Poi esistono i veri nemici. I nemici sono quelli che sono dei fautori della Dad e delle varie digitalizzazioni presenti e future. Questi sono ben più pericolosi degli svogliati pro Dad poiché i nullafacenti, come categoria, sono sempre esistiti anche quando sui banchi di scuola c’erano i calamai.
I miei coetanei “tifosi”, in tutto e per tutto, della Dad li censisco intorno al 5 – 10% del totale della popolazione scolastica. E la percentuale sarebbe anche più alta, badate, se il ministero avesse messo a disposizione degli studenti, medi ed universitari, i laboratori scientifici indispensabili anche per i più scientisti. Se fosse stato fatto, ringraziamo ironicamente il ministero per la sua inefficienza, oggi avrei detto che abbiamo dalla parte dei nemici il 20% degli studenti.
I no-DAD
Il no dad è tendenzialmente un proletario. Non riscopro questa classe per nostalgia di termini marxisti, piuttosto perché ho sempre pensato che le superiori fossero il momento della vita in cui incontriamo persone con estrazioni sociali le più differenti (certo, ci sono poi le scuole private e quelle privilegiate in cui si fanno analisi e statistiche di reddito): il tuo compagno di classe può essere uno straccione come un riccone che “poco” cambia.
Il no dad quindi sa cosa significa stare in una casa piccola, angusta, tutto il giorno. Il no dad comprende, non appieno è vero, che la scuola è un presidio sociale in cui le differenze economiche vengono livellate.
Il no dad è quello che, paradossalmente, sebbene voglia andare a scuola, rischia di abbandonarla.
Il no dad, in conclusione, apprezza anche la socialità dell’ambiente scolastico perché, molto banalmente, per lui scuola non equivale solo a studio bensì amicizia e divertimento, oltre che a riscatto sociale.
E per fortuna NOI No Dad, mi inserisco anche io se mi è permesso, siamo fortunatamente ancora la maggioranza. Per ora.

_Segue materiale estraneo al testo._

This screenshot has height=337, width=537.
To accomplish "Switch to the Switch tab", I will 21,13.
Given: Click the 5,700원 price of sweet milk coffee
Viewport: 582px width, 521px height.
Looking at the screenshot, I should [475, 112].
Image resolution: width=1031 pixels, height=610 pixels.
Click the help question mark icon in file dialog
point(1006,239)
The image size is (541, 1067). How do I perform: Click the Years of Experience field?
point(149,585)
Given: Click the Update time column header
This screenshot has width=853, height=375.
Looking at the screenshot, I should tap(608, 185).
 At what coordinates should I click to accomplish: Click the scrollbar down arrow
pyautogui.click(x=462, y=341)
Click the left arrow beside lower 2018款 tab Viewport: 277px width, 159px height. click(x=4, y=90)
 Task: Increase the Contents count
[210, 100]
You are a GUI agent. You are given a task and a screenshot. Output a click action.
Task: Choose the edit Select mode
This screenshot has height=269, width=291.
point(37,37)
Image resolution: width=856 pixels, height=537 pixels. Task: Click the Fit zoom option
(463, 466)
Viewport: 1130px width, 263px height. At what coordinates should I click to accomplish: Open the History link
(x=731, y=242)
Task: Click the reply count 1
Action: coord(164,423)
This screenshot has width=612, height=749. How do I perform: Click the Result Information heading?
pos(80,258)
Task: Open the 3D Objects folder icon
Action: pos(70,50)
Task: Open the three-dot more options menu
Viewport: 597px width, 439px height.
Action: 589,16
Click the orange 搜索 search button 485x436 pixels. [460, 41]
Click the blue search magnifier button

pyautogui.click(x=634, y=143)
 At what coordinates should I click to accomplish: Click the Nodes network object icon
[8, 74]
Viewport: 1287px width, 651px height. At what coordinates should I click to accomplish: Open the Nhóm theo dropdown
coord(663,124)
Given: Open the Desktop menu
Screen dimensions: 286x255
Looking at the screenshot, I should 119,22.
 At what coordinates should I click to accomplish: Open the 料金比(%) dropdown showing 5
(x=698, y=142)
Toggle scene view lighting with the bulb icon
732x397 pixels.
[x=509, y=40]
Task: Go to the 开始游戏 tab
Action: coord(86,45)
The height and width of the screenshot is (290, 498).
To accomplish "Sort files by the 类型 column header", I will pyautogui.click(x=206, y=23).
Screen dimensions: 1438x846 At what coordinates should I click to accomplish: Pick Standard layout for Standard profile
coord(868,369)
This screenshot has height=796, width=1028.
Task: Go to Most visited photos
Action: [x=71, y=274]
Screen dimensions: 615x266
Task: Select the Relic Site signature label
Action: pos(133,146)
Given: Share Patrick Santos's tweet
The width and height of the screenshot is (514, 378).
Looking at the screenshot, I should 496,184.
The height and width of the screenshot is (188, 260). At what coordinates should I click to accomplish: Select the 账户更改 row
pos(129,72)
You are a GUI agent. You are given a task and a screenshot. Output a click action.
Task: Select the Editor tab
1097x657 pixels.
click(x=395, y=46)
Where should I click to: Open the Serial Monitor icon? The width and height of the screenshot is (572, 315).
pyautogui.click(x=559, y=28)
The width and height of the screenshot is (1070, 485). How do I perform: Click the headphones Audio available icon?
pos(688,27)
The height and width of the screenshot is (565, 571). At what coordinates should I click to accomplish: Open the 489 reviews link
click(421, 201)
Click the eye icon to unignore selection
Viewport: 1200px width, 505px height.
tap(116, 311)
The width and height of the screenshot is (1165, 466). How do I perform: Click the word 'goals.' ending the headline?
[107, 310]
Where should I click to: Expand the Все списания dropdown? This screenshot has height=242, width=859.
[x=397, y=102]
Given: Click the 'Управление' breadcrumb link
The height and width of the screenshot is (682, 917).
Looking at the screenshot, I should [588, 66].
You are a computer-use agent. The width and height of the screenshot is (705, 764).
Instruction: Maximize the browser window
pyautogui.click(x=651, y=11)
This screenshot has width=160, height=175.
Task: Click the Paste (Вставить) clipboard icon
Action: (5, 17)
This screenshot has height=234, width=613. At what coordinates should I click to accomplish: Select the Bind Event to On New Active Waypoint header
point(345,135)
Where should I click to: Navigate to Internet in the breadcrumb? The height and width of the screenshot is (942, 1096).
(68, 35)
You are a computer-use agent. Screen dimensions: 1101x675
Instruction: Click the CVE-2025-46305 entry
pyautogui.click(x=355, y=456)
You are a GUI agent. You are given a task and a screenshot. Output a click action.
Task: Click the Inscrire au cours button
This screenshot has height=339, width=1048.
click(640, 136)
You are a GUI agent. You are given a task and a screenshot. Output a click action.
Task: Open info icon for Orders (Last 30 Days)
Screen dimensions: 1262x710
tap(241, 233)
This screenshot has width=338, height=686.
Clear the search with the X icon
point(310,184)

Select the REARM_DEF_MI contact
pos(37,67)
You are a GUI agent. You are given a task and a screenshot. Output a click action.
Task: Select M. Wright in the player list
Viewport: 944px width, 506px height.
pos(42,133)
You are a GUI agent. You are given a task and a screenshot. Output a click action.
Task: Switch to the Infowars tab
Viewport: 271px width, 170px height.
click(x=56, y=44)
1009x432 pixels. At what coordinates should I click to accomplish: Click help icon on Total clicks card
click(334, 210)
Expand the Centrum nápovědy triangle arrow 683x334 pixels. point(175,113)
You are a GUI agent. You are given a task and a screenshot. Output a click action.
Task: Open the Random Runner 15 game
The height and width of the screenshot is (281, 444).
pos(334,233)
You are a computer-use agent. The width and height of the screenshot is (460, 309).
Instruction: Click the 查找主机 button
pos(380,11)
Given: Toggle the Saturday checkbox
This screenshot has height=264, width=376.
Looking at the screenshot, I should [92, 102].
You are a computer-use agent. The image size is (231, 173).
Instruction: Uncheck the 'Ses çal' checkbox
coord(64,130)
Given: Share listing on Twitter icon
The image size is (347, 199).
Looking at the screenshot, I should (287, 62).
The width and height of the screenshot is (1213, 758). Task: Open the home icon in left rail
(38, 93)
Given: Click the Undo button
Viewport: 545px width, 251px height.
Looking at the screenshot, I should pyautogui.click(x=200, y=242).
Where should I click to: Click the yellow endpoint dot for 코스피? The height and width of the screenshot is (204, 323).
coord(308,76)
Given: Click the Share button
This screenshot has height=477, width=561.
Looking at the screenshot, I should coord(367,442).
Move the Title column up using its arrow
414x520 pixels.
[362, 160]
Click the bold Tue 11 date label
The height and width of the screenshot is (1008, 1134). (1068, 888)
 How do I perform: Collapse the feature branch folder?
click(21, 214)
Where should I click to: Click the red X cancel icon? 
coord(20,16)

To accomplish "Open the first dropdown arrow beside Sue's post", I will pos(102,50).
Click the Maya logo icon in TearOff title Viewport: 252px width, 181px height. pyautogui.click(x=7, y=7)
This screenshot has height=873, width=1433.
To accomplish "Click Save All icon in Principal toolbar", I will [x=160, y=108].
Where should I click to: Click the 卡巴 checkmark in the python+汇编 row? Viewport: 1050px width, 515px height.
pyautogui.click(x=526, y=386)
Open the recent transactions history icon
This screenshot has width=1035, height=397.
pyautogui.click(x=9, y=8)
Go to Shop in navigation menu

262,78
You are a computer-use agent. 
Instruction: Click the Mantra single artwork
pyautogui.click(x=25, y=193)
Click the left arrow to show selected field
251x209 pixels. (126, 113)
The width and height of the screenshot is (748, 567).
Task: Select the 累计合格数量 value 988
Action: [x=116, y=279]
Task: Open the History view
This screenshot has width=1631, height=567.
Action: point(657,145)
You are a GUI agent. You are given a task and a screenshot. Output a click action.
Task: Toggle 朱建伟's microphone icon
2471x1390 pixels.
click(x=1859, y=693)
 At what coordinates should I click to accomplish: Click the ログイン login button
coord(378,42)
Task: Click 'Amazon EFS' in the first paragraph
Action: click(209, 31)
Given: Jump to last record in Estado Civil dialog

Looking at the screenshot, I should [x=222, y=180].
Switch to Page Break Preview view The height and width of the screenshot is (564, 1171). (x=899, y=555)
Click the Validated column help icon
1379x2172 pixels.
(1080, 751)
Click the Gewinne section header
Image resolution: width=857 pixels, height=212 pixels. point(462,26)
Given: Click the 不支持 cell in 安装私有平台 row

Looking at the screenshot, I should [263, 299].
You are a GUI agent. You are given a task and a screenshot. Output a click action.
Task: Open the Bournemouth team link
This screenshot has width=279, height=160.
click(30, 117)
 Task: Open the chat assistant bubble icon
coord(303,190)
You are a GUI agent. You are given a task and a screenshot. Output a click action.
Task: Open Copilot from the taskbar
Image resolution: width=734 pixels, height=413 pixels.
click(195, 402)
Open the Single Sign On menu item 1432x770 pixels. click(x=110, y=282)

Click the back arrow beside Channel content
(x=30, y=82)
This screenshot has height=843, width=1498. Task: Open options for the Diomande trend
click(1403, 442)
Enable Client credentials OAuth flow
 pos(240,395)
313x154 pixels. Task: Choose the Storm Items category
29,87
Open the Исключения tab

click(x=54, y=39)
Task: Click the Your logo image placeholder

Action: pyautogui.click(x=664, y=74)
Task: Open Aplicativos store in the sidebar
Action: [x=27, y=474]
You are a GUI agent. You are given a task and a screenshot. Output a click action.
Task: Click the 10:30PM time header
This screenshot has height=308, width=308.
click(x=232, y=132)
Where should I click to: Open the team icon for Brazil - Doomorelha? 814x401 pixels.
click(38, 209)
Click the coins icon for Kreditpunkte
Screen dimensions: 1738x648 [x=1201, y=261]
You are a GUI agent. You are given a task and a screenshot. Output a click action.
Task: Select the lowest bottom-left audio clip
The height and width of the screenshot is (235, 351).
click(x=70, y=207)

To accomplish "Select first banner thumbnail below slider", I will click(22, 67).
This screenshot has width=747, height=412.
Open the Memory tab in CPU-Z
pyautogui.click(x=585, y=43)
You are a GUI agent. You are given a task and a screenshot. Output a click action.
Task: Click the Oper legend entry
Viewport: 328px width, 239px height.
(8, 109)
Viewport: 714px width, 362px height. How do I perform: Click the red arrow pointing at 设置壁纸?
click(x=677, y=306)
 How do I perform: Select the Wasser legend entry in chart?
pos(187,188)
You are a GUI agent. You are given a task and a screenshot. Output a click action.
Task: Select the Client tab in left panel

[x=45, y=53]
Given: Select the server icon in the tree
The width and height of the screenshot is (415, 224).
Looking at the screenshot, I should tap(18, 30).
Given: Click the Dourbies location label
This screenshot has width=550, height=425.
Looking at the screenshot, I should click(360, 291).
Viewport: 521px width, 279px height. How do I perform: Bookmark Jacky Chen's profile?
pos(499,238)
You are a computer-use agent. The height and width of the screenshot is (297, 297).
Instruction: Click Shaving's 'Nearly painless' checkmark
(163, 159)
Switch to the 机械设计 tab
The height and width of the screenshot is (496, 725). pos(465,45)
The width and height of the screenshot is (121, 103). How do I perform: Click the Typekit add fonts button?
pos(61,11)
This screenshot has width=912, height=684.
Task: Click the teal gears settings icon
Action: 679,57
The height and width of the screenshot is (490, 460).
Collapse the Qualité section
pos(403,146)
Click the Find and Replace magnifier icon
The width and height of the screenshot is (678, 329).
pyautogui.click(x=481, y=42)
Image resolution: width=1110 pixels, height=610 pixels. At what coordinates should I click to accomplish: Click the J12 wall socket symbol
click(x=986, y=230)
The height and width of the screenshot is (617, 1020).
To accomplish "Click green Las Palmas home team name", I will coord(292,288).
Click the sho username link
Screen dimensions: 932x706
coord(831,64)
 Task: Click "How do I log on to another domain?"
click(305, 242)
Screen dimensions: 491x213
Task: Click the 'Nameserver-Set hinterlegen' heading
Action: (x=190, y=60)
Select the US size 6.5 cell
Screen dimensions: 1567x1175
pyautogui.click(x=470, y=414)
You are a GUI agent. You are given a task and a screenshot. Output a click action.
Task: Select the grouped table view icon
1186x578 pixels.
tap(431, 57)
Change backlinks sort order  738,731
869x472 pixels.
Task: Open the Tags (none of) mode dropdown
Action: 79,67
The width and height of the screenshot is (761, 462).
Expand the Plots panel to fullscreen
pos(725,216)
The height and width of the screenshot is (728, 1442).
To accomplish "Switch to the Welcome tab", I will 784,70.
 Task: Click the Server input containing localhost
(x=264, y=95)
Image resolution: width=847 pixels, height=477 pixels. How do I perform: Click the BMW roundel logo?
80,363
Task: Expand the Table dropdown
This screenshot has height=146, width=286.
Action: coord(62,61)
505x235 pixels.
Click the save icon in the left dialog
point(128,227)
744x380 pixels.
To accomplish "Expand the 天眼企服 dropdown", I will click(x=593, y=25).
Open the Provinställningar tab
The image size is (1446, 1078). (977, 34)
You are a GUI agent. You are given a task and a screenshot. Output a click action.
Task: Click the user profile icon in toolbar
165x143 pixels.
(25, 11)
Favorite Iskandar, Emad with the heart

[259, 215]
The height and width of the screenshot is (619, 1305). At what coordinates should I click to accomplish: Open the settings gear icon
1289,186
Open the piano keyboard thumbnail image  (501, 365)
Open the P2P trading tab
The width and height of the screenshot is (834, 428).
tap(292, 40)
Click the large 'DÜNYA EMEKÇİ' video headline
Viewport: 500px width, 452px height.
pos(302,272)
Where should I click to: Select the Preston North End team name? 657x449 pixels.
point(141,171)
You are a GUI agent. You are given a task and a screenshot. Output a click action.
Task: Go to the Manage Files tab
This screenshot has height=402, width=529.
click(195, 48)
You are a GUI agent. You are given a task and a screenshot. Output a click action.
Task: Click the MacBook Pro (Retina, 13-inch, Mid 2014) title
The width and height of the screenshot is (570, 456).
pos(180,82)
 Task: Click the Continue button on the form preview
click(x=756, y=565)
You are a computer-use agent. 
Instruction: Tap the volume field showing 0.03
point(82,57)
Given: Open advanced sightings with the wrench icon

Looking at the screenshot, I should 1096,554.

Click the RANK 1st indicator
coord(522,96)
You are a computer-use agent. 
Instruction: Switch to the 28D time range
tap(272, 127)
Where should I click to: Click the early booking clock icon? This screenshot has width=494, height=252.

Nel mondo della politica studentesca le cose non vanno certo meglio
E all’interno del mondo studentesco organizzato qual è la corrente predominante? Premessa: la sinistra radicale, non solo a livello studentesco, in questi mesi si è dimostrata totalmente impreparata all’impatto della crisi.
Taglio la testa al toro: se le poche organizzazioni giovanili di destra non combattono per tornare a scuola (da verificare comunque) la sinistra giovanile sicuramente non fa di meglio.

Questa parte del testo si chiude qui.